(Records from a collection)
^^^^
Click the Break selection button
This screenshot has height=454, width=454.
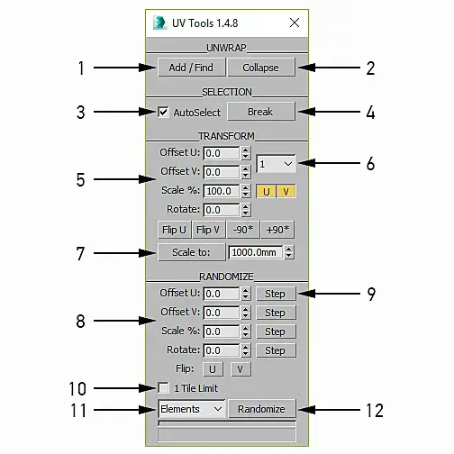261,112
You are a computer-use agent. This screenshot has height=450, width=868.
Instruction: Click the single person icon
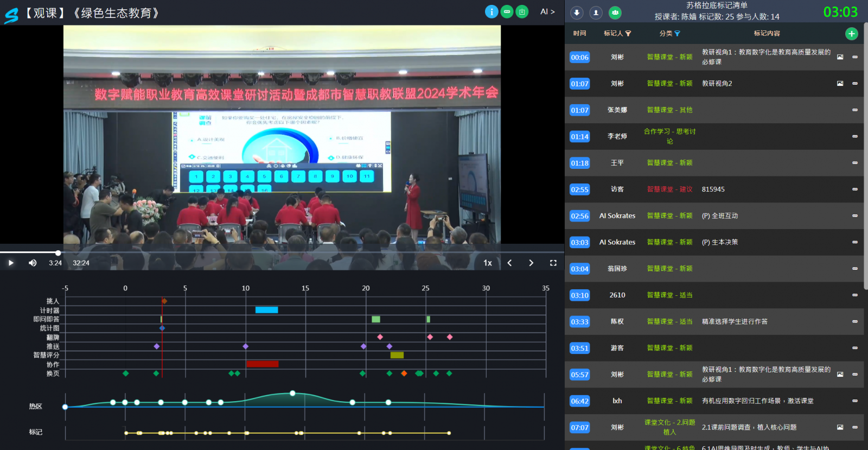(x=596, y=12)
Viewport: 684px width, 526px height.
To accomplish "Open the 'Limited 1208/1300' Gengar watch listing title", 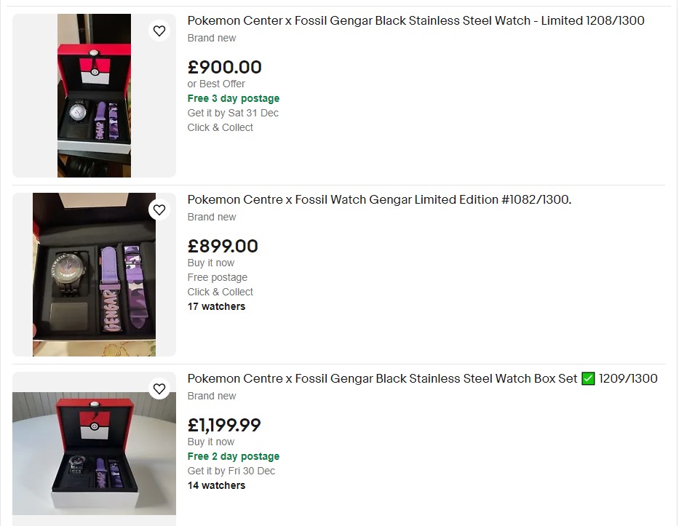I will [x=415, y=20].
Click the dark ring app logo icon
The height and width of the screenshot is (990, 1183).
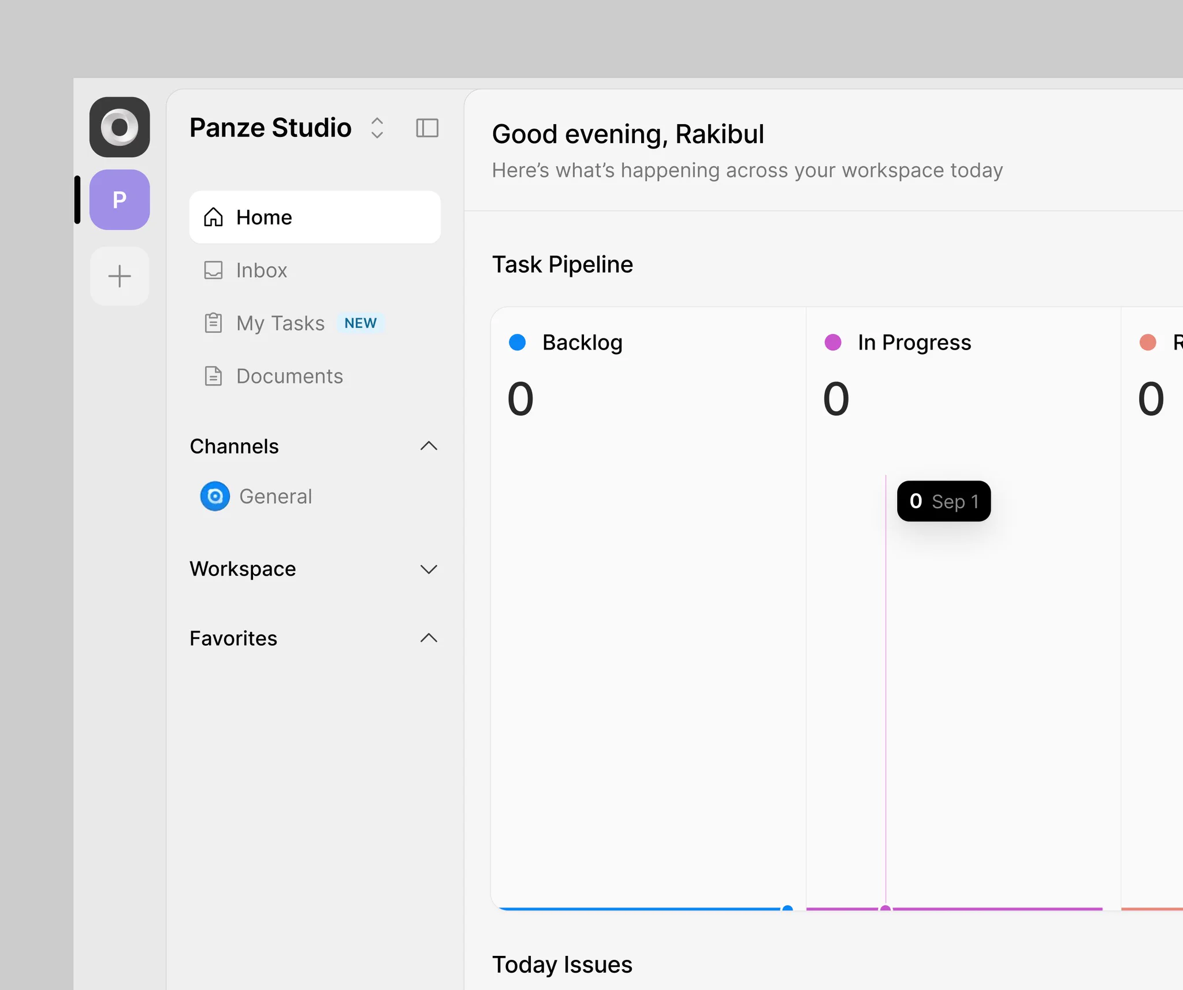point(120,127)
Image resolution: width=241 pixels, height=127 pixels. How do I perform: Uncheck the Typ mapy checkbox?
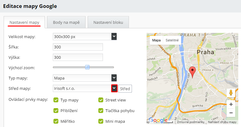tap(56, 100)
^^^^
Give again, exactly as written, the lines from the one with "The height and" through the last line of the entries above, but skip the pictures.

> Result
The height and width of the screenshot is (990, 1183).
point(120,127)
Image resolution: width=241 pixels, height=127 pixels. How do I perform: Uncheck the Typ mapy checkbox?
tap(56, 100)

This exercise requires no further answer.